*Problem requirements*.
Once you reach the line containing "Screen dimensions: 756x557" in the entries below, write out that line and each one after it down to the line containing "Tick the hide", exactly and with nothing added.

Extracted data entries:
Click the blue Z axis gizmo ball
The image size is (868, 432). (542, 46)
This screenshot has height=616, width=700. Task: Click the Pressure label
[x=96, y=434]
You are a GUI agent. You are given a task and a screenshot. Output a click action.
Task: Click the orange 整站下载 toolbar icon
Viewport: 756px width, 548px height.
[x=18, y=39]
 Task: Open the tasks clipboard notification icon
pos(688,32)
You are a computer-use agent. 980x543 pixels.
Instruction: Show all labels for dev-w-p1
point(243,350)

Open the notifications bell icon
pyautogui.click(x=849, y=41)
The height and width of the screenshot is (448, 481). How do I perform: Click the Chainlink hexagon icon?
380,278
==
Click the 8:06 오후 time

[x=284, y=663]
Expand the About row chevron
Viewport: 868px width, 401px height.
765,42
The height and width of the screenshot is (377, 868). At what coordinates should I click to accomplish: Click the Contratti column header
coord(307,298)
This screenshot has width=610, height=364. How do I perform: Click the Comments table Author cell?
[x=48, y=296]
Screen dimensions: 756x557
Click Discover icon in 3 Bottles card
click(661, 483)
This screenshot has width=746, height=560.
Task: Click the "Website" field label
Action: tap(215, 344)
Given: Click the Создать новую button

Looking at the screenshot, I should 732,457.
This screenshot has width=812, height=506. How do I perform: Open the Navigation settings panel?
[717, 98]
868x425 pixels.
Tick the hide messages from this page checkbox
==
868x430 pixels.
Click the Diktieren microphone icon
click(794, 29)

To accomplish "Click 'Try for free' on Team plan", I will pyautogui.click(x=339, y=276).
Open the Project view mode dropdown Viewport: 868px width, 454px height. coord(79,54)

*Solution to this exercise*.
Screen dimensions: 756x557
Click Discover icon in 3 Bottles card
click(661, 483)
This screenshot has width=746, height=560.
Task: Click the "Website" field label
Action: tap(215, 344)
Given: Click the Создать новую button

Looking at the screenshot, I should 732,457.
This screenshot has width=812, height=506. How do I perform: Open the Navigation settings panel?
[717, 98]
868x425 pixels.
Tick the hide messages from this page checkbox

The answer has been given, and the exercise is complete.